A La Nina pushes cold water to the top of the mid Pacific. This cools the atmosphere but, like the ice in an esky, the cold water heats up. This happened three times in a row—a LOT of heat has been absorbed!
Quote:Climate models warn of possible ‘super El Niño’ before end of year
Climate researchers say magnitude of predicted weather event uncertain but if an extreme El Niño occurs ‘we’ll need to buckle up’
Climate models around the globe continue to warn of a potential El Niño developing later this year – a pattern of ocean warming in the Pacific that can increase the risk of catastrophic weather events around the globe.
Some models are raising the possibility later this year of an extreme, or “super El Niño”, that is marked by very high temperatures in a central region of the Pacific around the equator.
The last extreme El Niño in 2016 helped push global temperatures to the highest on record, underpinned by human-caused global heating that sparked floods, droughts and disease outbreaks.
Australia’s Bureau of Meteorology said in a Tuesday update that all seven models it had surveyed – including those from weather agencies in the UK, Japan and the US – showed sea surface temperatures passing the El Niño threshold by August.
BoM advise models applied to the Southern hemisphere are less accurate:
Quote:There was a 50% chance of an El Niño developing before the end of the year, the bureau said.
A feature of El Niños is a rise in sea surface temperatures at least 0.8C above the long term average in a region of the central equatorial Pacific. Extreme El Niños feature temperatures in that region of 2C above average.

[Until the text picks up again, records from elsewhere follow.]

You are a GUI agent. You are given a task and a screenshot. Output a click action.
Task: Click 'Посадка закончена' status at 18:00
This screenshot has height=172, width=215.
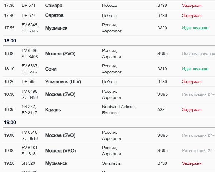tap(198, 54)
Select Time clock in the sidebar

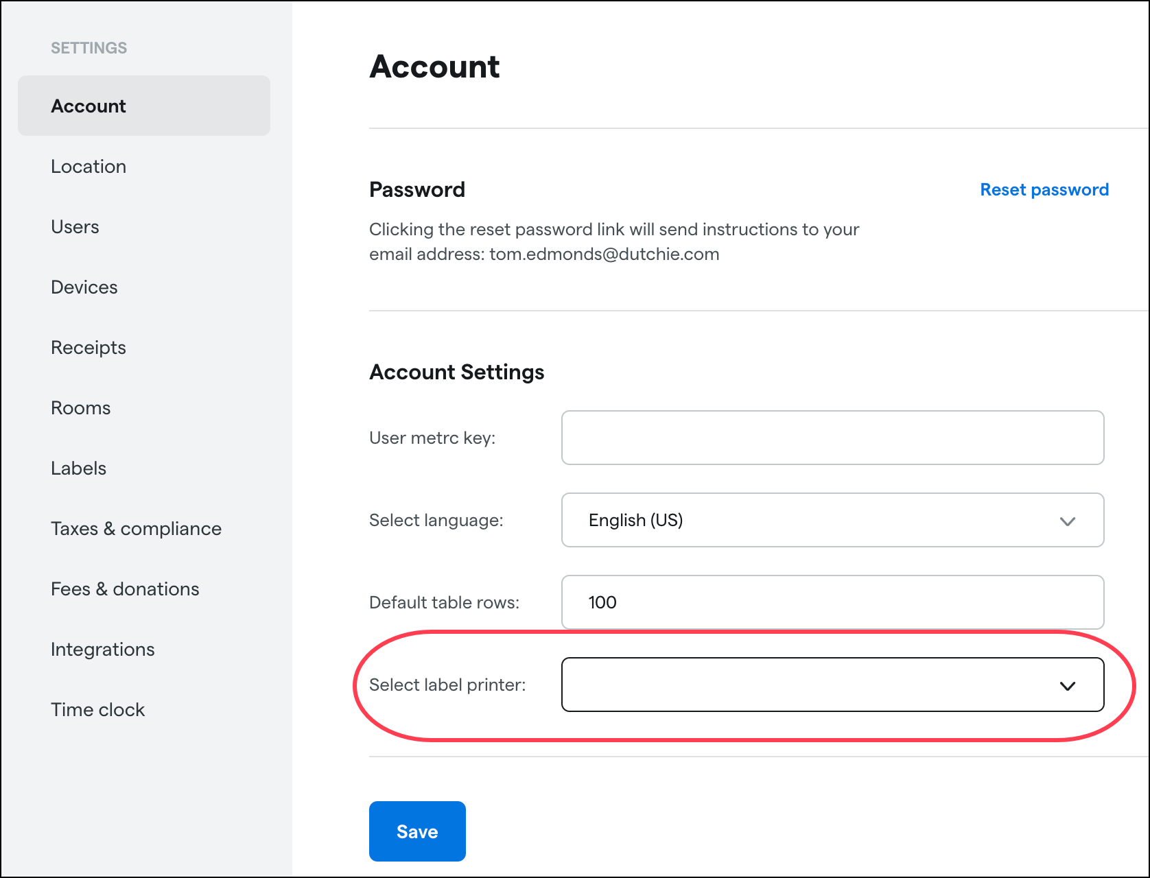point(97,710)
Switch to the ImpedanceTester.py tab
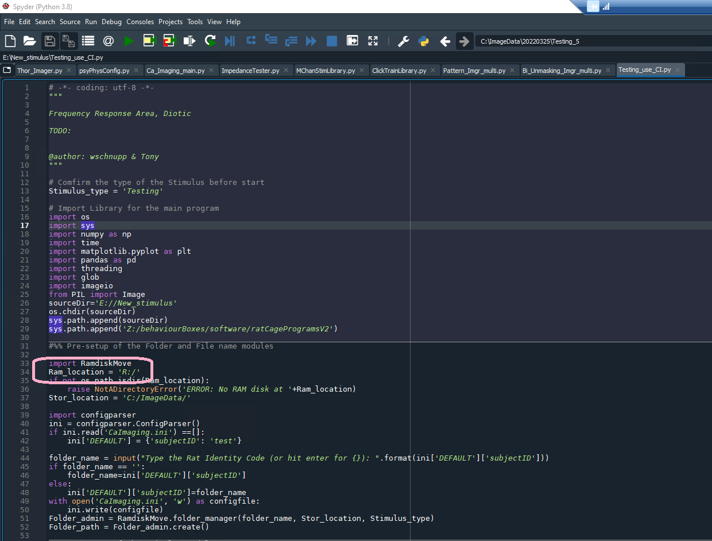 click(250, 71)
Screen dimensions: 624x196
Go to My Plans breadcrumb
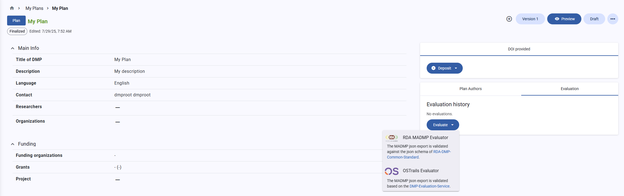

https://www.theguardian.com/australia-news/2023/apr/12/climate-models-warn-of-po...If the models are wrong we will know that later this year.
Prepare for El Nino—heat, bushfires, destruction of some infrastructure—rail lines may buckle. With three wet years be a lot of vegetation that will be drying starting August. Backburning, clearing of weeds etc etc a must for those in rural areas.